What you need to know:
- The product whose manufacturer expected to excite the market is yet to get necessary approvals.
- Mr Kevin Nthiga has spent a tidy sum of money on advancing his invention.
In 2015 when Kevin Nthiga discovered he would make wine and juice using extracts from miraa khat, he was over the moon.
His invention was hailed as a game-changer with industry players saying it would provide a variety of products readily acceptable by a cross-section of consumers, and lead to good business.
Mr Nthiga, then a final year student at Jomo Kenyatta University of Agriculture and Technology (JKUAT) studying food science, got interviews with various media outlets after he showcased his products at national trade fair and enjoyed his minutes of fame. But that was the farthest it went.
Six years down the line and now a Masters graduate in the same field, a product he expected would excite the market within a couple of months and find space in supermarket shelves, is yet to get necessary approvals.
“I have been up and down seeking authorisation from government agencies but Kebs (Kenya Bureau of Standards) cannot even accept my samples for analysis,” the Thika-based inventor said in an interview.
So far, Mr Nthiga has spent a tidy sum of money on advancing his invention.
The reason Kebs cannot touch his samples is that the National Authority for the Campaign Against Alcohol and Drug Abuse (Nacada) says miraa is a drug and has placed it in the same category with cocaine and other hard drugs.
This has baffled sector players who wonder why miraa is lumped with hard drugs, yet it is a crop recognised by the government and is funded by the same.
Miraa is estimated to be worth over Sh40 billion annually with prospects of higher returns with value addition products such as wine, juice, miraa flavoured tea and chewing gum, according to Nyambene Miraa Traders Association (Nyamita) chairman Kimathi Munjuri.
“The confusion where one government agency recognises miraa as a crop and the other says it is a drug is what we cannot understand. Does this mean the government is funding production of a drug?” posed Mr Munjuri.
He said with public sensitisation materials out there in Nacada website showing the stimulant was a hard drug, it was difficult to market the produce in the international markets and extract value addition products from the twigs.
“We have tried to lobby removal of this offensive information but Nacada has gone mute. In February last year we met officials who promised to remove them but this has not happened. We wrote a letter last month but we have not received any response, not even acknowledgement that it was received,” he added.
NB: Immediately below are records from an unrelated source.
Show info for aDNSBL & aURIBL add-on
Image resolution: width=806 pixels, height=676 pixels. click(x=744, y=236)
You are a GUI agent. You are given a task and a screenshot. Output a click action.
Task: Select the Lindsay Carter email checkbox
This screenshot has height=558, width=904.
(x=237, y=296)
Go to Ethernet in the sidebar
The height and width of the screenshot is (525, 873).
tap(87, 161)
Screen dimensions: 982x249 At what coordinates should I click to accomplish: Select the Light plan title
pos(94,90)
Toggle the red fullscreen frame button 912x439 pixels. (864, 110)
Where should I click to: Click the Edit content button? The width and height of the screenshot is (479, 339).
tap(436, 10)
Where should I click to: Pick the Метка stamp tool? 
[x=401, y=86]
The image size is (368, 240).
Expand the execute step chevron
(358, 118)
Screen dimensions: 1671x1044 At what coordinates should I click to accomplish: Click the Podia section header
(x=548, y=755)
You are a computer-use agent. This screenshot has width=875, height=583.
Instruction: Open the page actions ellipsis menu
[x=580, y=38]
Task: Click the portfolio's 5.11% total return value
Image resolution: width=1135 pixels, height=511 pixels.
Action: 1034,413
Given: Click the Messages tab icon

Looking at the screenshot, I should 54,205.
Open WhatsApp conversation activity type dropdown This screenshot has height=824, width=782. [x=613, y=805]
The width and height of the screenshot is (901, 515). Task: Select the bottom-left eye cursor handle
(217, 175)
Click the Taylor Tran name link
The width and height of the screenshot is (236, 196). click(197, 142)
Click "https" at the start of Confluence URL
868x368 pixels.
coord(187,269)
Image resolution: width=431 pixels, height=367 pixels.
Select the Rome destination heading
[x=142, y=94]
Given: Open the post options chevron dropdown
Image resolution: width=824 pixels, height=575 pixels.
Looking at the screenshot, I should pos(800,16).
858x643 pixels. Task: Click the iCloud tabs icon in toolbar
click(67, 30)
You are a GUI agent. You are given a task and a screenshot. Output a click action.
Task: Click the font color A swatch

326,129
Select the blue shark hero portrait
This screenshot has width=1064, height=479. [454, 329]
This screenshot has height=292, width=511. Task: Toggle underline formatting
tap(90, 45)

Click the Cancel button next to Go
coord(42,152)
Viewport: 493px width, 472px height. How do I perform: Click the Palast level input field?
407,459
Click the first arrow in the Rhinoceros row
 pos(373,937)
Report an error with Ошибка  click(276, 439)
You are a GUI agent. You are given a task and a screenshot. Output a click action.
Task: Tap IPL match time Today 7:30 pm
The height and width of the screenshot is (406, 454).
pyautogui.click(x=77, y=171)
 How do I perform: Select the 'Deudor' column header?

However, Nacada maintains that miraa contains harmful substances and so long as the law is not changed, the agency would continue advising the public against its use.
Mr Victor Okioma, Nacada chief executive officer, said the agency’s position was backed by research that identified harmful substances in miraa, adding that this position would only be changed by further research and amendment of necessary pieces of legislation.
“Our position is that we campaign against drugs abuse and with Kenya being a member of the Commission on Narcotics and Drugs which follows World Health Organisation guidelines on harmful substances around the world, we are bound by those laws,” Mr Okioma told Smart Business in a phone interview.
“We know that miraa is a crop recognised by the government and a source of livelihood for farmers and traders in some parts of the country but that does not change the fact that there are disorders associated with its consumption especially muguka,” he added.
However, there is a ray of hope after Kebs started developing standards for the crop.
Recently, the agency held an online stakeholder sensitisation workshop during which it presented draft regulations that if adopted would be used as a basis to market the produce.
According to the draft, the standards of procedures of practice include ensuring hygiene is observed in the entire chain from harvesting to packaging and loading into vehicles and aircrafts.
Kebs says the Kenya Code of Practice for the Miraa (Khat) Industry has been developed by the national workshop on Miraa under the guidance of the Standards Projects Committee.
“This code stipulates the hygienic and safety requirements during the production, handling and marketing of miraa. The standard also considers the safety provisions for consumers and workers in the industry,” the agency says.